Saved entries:
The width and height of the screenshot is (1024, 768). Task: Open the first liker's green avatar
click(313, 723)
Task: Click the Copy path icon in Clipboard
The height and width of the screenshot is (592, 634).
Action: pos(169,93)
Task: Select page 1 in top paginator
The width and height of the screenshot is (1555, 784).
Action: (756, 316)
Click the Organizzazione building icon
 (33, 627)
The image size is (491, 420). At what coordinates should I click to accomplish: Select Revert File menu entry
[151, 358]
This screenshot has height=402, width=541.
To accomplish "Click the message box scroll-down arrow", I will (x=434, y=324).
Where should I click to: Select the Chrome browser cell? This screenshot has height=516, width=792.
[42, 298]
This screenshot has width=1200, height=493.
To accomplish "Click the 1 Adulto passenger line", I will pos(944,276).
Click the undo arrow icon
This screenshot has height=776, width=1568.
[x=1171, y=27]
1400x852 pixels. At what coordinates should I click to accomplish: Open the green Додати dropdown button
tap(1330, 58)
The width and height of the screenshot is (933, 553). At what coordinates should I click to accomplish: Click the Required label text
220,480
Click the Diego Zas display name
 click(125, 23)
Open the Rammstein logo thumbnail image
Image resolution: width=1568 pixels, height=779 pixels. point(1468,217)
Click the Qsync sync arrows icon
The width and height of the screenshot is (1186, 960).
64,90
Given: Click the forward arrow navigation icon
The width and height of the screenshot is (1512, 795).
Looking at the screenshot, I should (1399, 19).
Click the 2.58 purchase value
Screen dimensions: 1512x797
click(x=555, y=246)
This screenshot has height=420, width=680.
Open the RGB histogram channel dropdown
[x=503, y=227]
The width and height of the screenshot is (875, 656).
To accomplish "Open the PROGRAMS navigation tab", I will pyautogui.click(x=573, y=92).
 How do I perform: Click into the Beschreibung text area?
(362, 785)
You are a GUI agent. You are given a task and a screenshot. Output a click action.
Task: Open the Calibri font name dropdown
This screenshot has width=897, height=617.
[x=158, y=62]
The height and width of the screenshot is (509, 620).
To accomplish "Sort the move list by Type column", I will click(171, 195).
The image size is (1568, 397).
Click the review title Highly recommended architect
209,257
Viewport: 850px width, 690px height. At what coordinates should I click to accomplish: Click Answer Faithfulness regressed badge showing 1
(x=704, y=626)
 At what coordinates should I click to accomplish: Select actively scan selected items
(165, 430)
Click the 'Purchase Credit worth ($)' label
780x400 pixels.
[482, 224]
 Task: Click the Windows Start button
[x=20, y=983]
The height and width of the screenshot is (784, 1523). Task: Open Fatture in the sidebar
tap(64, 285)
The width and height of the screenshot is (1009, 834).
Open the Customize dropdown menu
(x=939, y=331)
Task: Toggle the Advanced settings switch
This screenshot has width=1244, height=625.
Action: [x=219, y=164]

» **What this task involves**
Looking at the data above, how many lines hold the string "navigation"? Reply with only the number.

» **Result**
2